[[ PASSAGE TO READ open ]]

Japanese writer (1934–2020)

Masakazu Yamazaki (山崎 正和, Yamazaki Masakazu) was a Japanese writer, literary critic, and philosopher.

==Biography==
Born in Kyoto, Yamazaki grew up in Manchuria during World War II. He studied philosophy with a concentration in aesthetics and art history at Kyoto University. After his studies in Kyoto, he studied at Yale University from 1965 to 1967, where he would also teach. Upon his return to Japan, he taught at Kansai University and, until his retirement, at Osaka University. In 1972, alongside Minoru Betsuyaku, he co-founded the Te no Kai theatre company, where he wrote the plays Fune wa Hosen yo and Mokuzō Haritsuke.

[[ PASSAGE TO READ closed ]]

- [EXERCISE REQUIREMENTS]: Continue the biography of Masakazu Yamazaki above, picking up after its final sentence.

[[ LISTED RECORDS open ]]

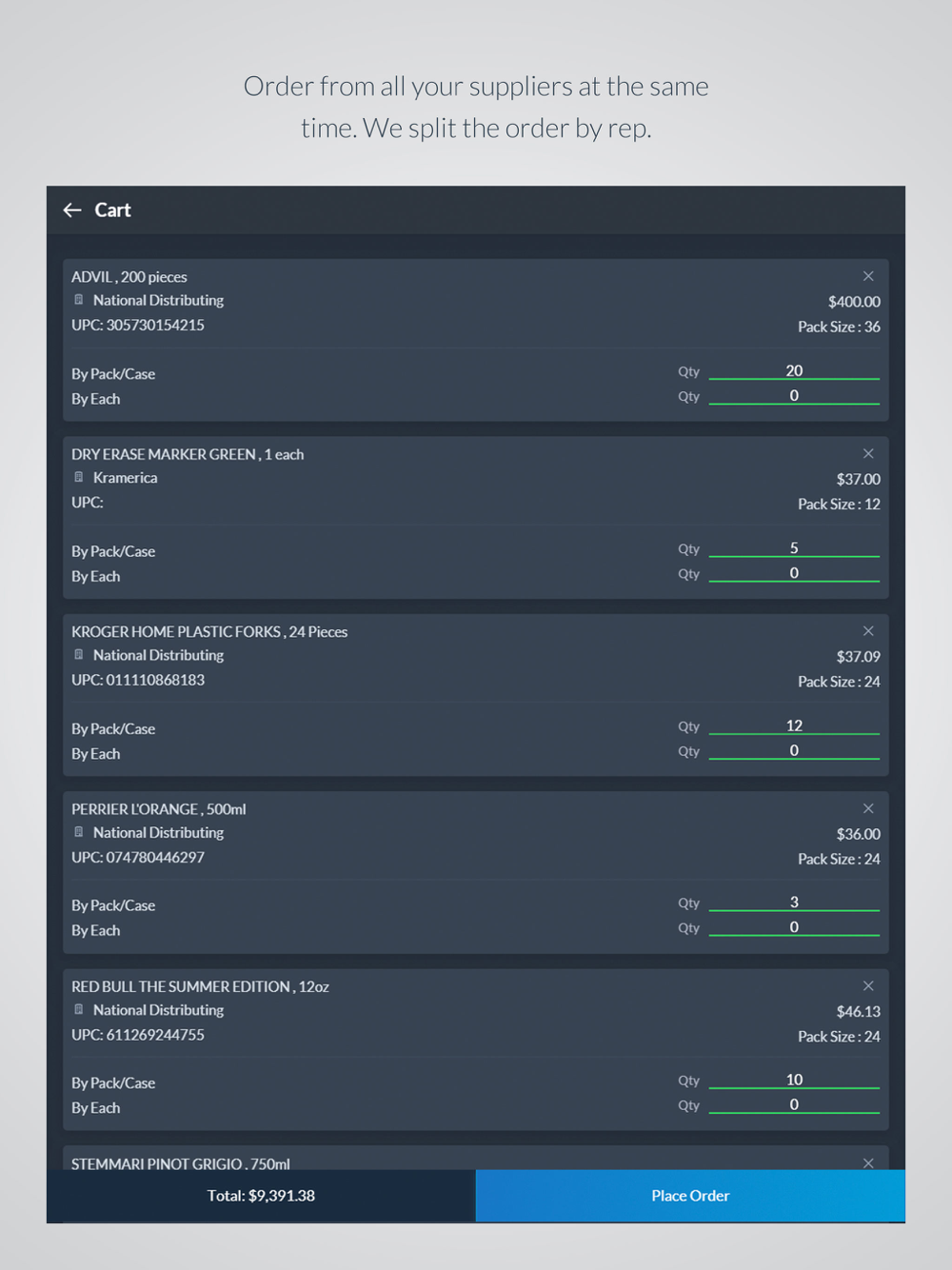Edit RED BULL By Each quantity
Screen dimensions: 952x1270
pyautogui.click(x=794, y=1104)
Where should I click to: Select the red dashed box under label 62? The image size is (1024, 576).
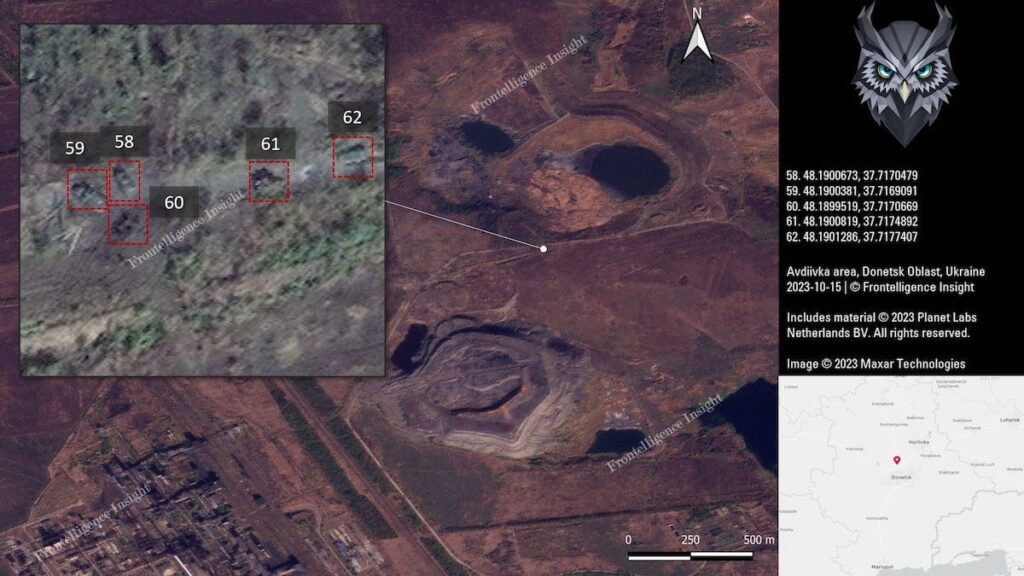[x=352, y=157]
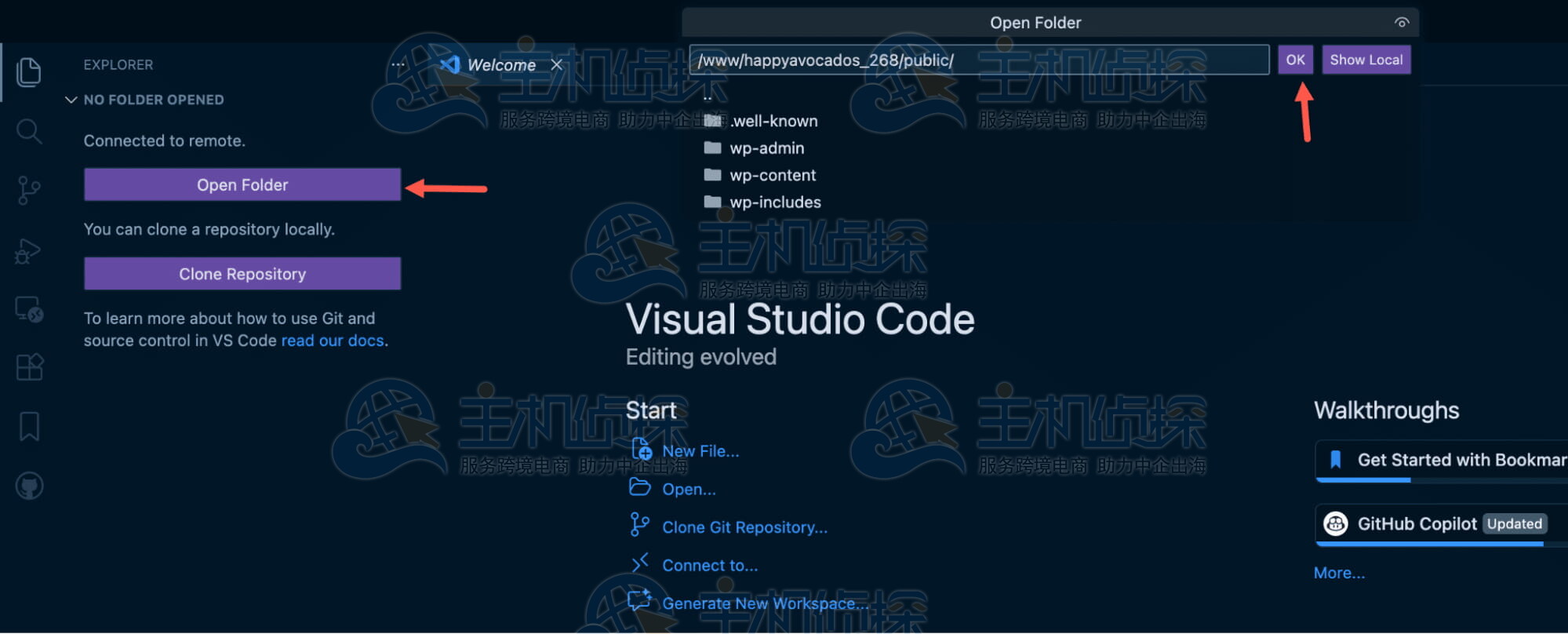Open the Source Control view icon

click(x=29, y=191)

[[ LISTED RECORDS closed ]]
[[ LISTED RECORDS open ]]

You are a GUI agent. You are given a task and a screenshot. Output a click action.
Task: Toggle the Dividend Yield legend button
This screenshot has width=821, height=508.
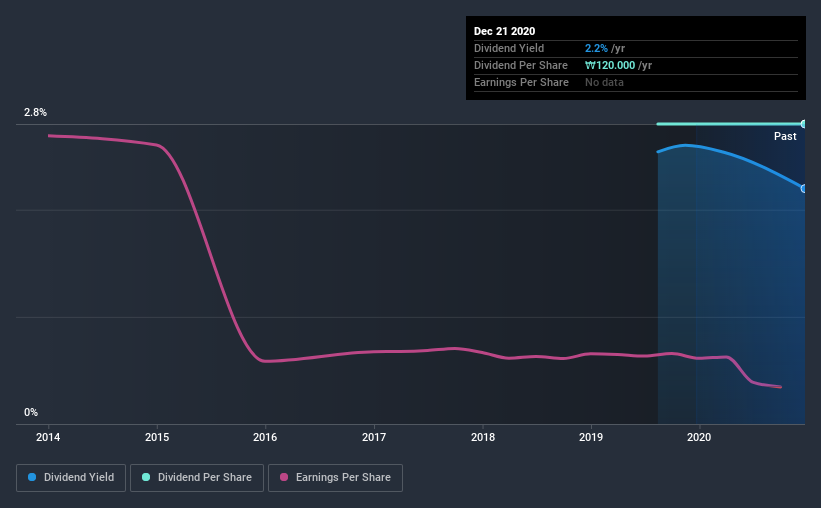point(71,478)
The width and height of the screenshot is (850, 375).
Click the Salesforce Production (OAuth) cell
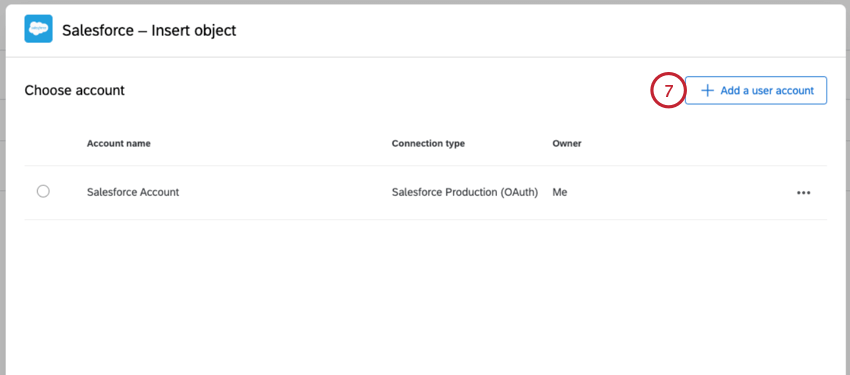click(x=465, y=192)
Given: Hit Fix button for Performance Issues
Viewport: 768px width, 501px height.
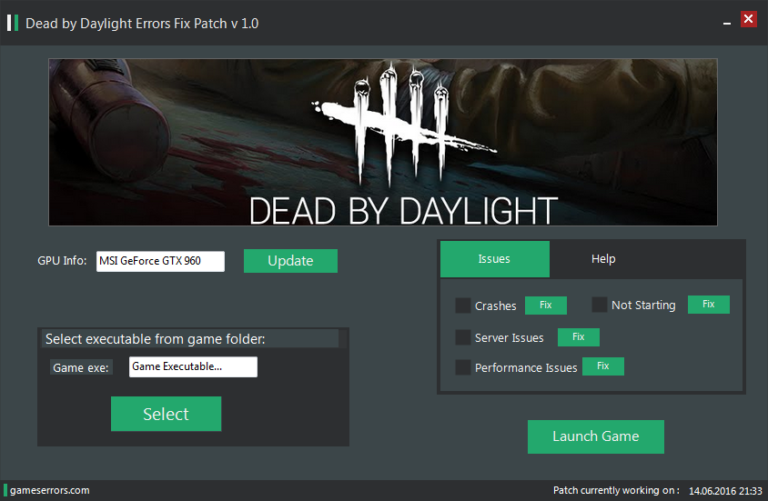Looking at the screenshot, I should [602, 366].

[[ LISTED RECORDS closed ]]

- [WRITTEN REPLY]:
Yamazaki's most well-known play, Zeami, was dedicated to the founder of the Noh genre of theatre, Zeami Motokiyo. For this play, he won the Kishida Prize for Drama in 1963. In 1975, he won the Mainichi Shuppan Bunka Shō for Yamiagari no Amerika. In 1984, he was awarded Yomiuri Prize for Oedipus shōten and the Yoshino-Sakuzō Prize for Yawarakai kojinshugi no tanjō. In 2006, he was named as a Person of Cultural Merit, and in 2011, he received the Prize of the Japanese Academy of Arts.

Yamazaki died in the Hyōgo Prefecture on 19 August 2020 at the age of 86.